• DATA
******

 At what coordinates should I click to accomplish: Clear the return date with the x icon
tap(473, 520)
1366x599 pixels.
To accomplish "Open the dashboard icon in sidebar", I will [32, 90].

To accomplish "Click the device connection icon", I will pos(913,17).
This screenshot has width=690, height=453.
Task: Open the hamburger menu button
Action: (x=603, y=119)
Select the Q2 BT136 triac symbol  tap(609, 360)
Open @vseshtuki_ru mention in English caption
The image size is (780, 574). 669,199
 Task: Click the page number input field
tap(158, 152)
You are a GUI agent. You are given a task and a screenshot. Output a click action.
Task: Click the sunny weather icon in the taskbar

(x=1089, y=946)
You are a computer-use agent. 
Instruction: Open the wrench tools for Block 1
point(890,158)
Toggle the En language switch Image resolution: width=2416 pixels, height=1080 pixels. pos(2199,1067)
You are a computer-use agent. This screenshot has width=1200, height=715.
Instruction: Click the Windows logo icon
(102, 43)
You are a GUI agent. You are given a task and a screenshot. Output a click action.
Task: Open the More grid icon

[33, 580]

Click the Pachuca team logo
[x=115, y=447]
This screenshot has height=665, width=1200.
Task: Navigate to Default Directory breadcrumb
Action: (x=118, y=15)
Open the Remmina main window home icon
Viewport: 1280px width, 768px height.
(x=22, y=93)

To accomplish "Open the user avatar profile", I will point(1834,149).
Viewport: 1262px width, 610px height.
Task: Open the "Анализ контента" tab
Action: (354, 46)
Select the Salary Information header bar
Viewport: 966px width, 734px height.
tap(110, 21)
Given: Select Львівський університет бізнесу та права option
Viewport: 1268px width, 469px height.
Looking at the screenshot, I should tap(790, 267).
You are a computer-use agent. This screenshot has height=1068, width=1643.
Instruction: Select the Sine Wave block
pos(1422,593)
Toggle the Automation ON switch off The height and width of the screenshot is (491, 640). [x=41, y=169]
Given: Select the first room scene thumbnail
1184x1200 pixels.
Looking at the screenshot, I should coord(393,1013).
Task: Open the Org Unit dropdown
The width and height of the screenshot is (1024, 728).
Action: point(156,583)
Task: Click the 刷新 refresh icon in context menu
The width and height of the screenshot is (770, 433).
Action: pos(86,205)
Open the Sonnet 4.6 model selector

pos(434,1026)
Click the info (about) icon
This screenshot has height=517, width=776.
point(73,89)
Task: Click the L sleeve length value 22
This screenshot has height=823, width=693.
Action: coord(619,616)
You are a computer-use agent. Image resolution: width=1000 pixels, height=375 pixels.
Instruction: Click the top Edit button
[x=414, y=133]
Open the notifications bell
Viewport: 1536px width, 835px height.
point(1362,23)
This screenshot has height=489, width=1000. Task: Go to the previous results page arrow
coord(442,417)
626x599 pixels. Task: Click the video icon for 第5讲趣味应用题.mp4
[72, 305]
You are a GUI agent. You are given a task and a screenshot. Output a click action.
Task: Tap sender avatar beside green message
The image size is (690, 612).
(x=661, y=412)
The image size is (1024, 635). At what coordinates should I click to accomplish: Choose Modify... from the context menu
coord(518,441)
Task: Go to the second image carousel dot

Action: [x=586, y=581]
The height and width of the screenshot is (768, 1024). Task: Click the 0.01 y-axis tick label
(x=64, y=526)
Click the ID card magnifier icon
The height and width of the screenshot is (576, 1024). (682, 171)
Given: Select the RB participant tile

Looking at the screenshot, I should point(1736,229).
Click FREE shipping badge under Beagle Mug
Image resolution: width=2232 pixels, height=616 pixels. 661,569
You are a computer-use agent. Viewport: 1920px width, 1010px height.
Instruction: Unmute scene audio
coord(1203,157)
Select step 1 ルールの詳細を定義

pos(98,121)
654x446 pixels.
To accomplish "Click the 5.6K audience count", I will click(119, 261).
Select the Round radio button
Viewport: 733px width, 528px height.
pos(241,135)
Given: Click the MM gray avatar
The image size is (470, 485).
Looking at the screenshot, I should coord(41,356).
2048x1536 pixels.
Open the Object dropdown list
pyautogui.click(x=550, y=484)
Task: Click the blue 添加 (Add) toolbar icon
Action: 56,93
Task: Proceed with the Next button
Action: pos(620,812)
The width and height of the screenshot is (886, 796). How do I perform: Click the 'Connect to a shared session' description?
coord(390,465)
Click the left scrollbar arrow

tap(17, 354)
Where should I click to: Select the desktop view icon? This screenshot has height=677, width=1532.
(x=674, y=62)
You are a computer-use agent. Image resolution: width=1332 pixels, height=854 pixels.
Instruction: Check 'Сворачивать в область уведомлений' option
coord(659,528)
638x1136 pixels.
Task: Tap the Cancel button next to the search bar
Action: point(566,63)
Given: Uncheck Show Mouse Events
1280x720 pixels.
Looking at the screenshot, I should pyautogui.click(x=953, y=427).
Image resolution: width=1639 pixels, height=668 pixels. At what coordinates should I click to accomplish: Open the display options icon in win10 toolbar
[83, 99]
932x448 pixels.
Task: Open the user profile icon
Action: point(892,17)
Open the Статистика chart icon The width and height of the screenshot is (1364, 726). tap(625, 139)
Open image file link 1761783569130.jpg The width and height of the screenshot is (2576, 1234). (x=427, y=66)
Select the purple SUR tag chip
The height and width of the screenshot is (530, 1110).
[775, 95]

******

• WHAT TO DO
Render everything in the listing from the line containing "Click the Pachuca team logo" down to the line containing "tap(110, 21)", both included, as a Markdown table with the columns Row and Line. Leave out blank lines.

• RESPONSE TO THIS EXERCISE
| Row | Line |
|---|---|
| 1 | Click the Pachuca team logo |
| 2 | [x=115, y=447] |
| 3 | This screenshot has height=665, width=1200. |
| 4 | Task: Navigate to Default Directory breadcrumb |
| 5 | Action: (x=118, y=15) |
| 6 | Open the Remmina main window home icon |
| 7 | Viewport: 1280px width, 768px height. |
| 8 | (x=22, y=93) |
| 9 | To accomplish "Open the user avatar profile", I will point(1834,149). |
| 10 | Viewport: 1262px width, 610px height. |
| 11 | Task: Open the "Анализ контента" tab |
| 12 | Action: (354, 46) |
| 13 | Select the Salary Information header bar |
| 14 | Viewport: 966px width, 734px height. |
| 15 | tap(110, 21) |